Remember, when using this approach, there is no guarantee that the regions counted for one annotation are not also being counted for another annotation. In contrast to the seqlet calling + annotation approach, where each seqlet is explicitly given one annotation, each genomic region can be labeled with any number of annotations. This is because we are considering sequence matches for any motif regardless of where it appears. If those happens to overlap because, perhaps, you’re scanning very similar motifs, the same coordinates will be considered hits for multiple motifs and the same attribution scores will be summed over them all.
Conclusions
tangermeme provides several ways for identifying what machine learning methods have learned. These differ in terms of their speed, robustness, and usefulness. Seqlet calling + TOMTOM is extremely fast but fairly sensitive to the redundancy of motifs in the databasse.

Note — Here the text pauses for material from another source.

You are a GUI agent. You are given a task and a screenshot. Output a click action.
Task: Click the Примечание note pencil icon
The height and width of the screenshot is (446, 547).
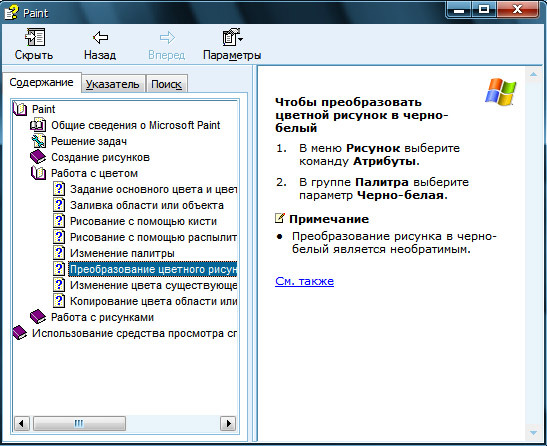[280, 218]
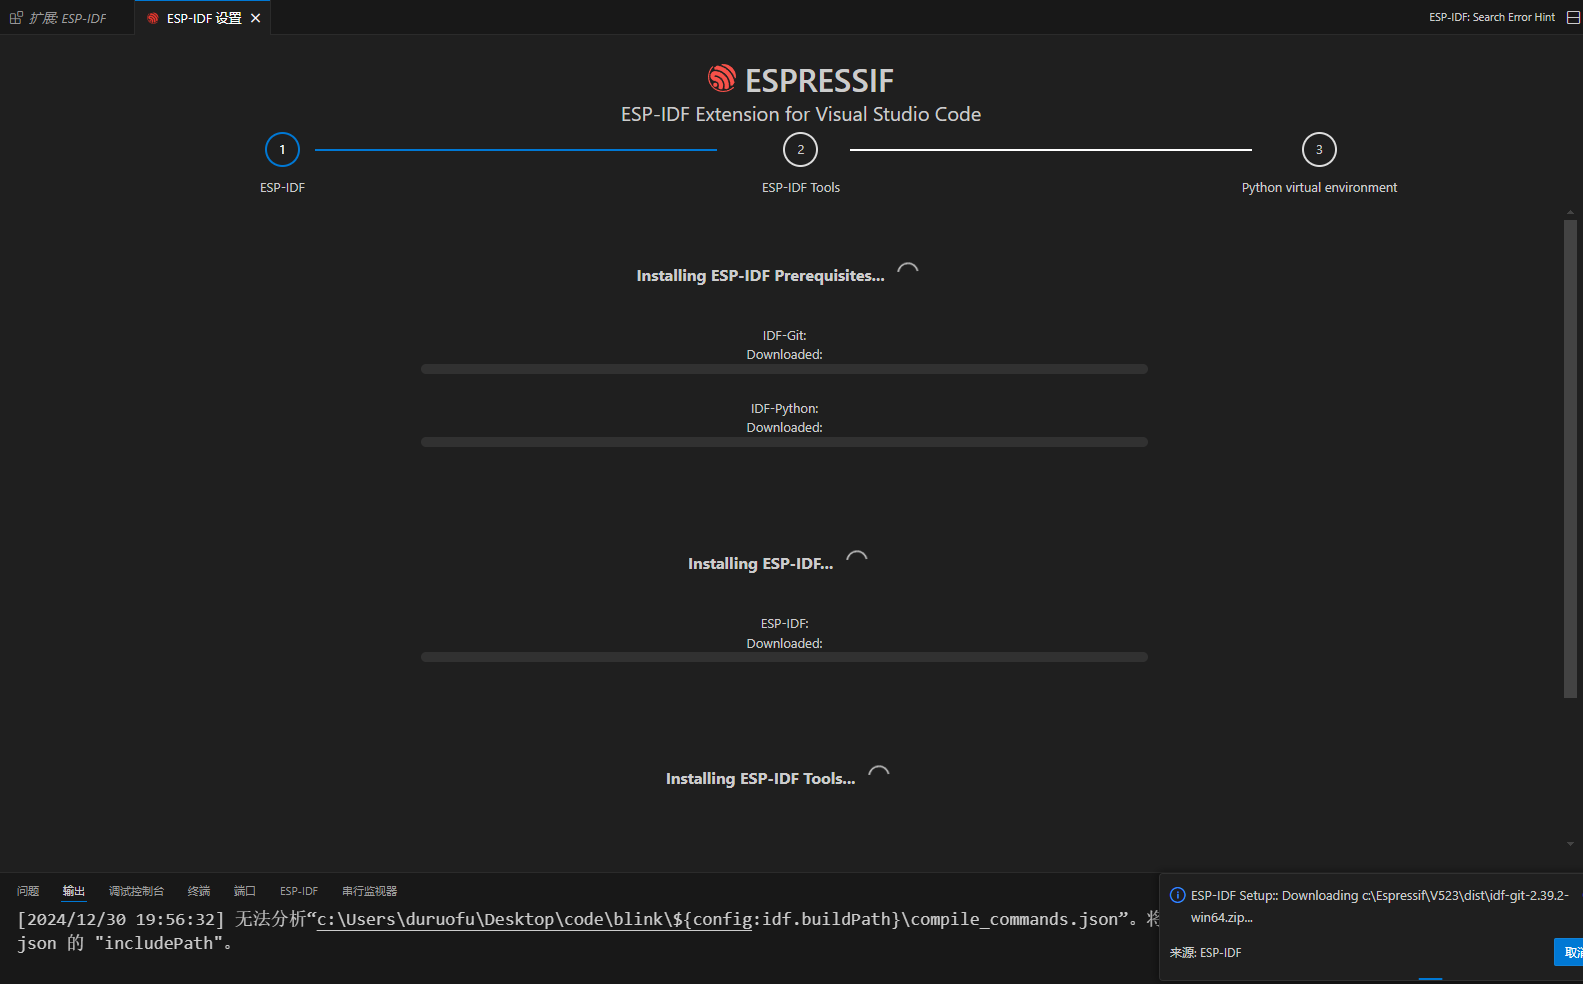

FIMO + attribution thresholding is slower but can be a bit more robust. Marginalizations do not even require specific sequences to investigate, but are then somewhat artificial in nature. De novo motif discovery methods like
TF-MoDISco may be a great solution for robustly distilling what a model has learned down to motifs but can take quite a while to run, and so may be more suited for after the initial inspection steps.